Abstract
The existence of phylogenetic covariation in base-pairing is strong evidence for functional elements of RNA structure, although available tools for identifying covariation are limited. R-scape is a recently developed program for prediction of covariation from sequence alignments, but it has limited utility on long RNAs, especially those of eukaryotic origin. Here we show that R-scape can be adapted for powerful prediction of covariation in long RNA molecules, including mammalian lncRNAs.
Long non-coding RNAs (lncRNAs) are well accepted as crucial regulators of gene expression and disease progression1. Despite the ubiquity and significance of lncRNAs, our understanding of structure-function relationships within this class of molecules is extremely limited2. Studies of ribozymes, riboswitches, viral RNAs, mRNA UTRs and even coding sequences have shown that conserved RNA secondary and tertiary structures are vital for RNA function3, 4 It has therefore been of interest to determine whether lncRNA molecules contain regions of functional structure and whether these structures are conserved5-7. If conservation in base-pairing could be established, it would provide powerful evidence that RNA structure plays a role in aspects of lncRNA function. Several empirical studies have demonstrated the existence of structured regions within lncRNAs, and conventional phylogenetic covariation analyses were found to support the empirically-determined structures8-10. Indeed in at least two cases, these modules of RNA structure were flanked by highly conserved sequences that are consistent with a biological role for lncRNA substructures9, 10.

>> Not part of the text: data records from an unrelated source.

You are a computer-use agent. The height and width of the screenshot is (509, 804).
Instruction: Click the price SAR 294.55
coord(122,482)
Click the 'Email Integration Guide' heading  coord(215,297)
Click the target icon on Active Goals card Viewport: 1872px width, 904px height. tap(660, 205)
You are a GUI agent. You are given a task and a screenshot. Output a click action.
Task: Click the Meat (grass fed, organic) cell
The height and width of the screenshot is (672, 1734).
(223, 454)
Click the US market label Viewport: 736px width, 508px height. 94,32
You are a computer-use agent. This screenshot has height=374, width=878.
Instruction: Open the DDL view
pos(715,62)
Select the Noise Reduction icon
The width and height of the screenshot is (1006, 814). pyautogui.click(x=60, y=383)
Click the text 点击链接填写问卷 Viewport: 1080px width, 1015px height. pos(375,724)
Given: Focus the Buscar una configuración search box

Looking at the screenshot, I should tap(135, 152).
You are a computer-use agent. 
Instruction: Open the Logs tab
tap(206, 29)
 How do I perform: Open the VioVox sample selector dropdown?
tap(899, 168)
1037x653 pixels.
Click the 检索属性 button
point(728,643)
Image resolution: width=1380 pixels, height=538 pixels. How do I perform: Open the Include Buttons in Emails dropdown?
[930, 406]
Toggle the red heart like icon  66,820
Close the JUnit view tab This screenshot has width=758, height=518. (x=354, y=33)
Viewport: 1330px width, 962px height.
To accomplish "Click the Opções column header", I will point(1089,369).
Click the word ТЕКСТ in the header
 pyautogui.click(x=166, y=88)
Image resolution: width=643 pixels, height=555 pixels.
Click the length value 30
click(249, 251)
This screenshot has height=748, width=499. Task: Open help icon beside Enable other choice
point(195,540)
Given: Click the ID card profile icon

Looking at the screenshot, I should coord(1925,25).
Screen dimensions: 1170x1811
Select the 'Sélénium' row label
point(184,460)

However, a powerful new method for stringent determination of nucleotide covariation, known as R-scape, failed to support the existence of conserved base-pairings in well-studied functional lncRNAs such as Xist and HOTAIR11. On the basis of these findings, it was concluded that those lncRNAs do not contain conserved structure and are therefore unlikely to contain functional elements of discrete structure. Like many tools for phylogenetic analysis, R-scape was developed for application to small, highly structured RNA molecules for which many sequences are available (such as bacterial riboswitches). We reasoned that, at least in its current form, R-scape might not be equipped to confront the challenges posed by large, multidomain eukaryotic RNA molecules. We therefore set out to test the limitations of R-scape covariation analysis and to determine whether the approach could actually be modified in order to successfully identify conservation of structures in mammalian lncRNAs.
A major challenge for the analysis of eukaryotic lncRNAs is the severe limitation in available sequences12. We reasoned that this limitation, rather than any inherent lack of evidence for lncRNA structure, might explain the reported inability of R-scape to identify conserved structure in mammalian lncRNAs. To test this hypothesis, we analyzed the ability of R-scape to detect basepair covariation in seven well-characterized, highly structured RNA molecules (tRNA, 5S ribosomal RNA, 5.8S ribosomal RNA, eukaryotic RNase P, U2 snRNA, U5 snRNA and the eukaryotic small subunit ribosomal RNA) using input alignments that were restricted in three different ways: 1) Inclusion of the original RFAM seed alignment 2) Sub-sampled alignments and 3) Restriction to mammalian sequences. In the sub-sampled RFAM alignments, we limited the number of sequences and the average pairwise identity to control for effects arising solely from restrictions in these parameters (See Methods, Figure 1). The alignments restricted to mammalian sequences represent the currently available alignments that have been built for most lncRNAs. Not surprisingly, there is a precipitous drop in covariation support for most of these test RNAs in both the ‘sub-sampled’ and ‘mammalian sequence’ conditions. Eukaryotic RNase P (> 300 nt) is the most dramatic example, as only 13% of the base pairs can be flagged as covariant by R-scape in the sub-sampling analysis (Figure 1). It is also worth highlighting the particular case of 5.8S rRNA, for which the RFAM seed alignment already has a relatively high pairwise sequence identity (~68%). Predictably, R-scape finds covariation support for only 44% of the base pairs in the 5.8S rRNA structure, and no support (0%) upon restriction of the analysis to mammalian sequences. In fact, with the exception of tRNA, for which even mammalian sequences have high nucleotide diversity, R-scape was unable to detect the majority of covarying base pairings in these model RNAs when the input alignments were limited to mammals. These results indicate that R-scape fails to detect covariation not just in lncRNAs, but in most of the structurally complex, well-characterized functional RNA molecules that have been tested.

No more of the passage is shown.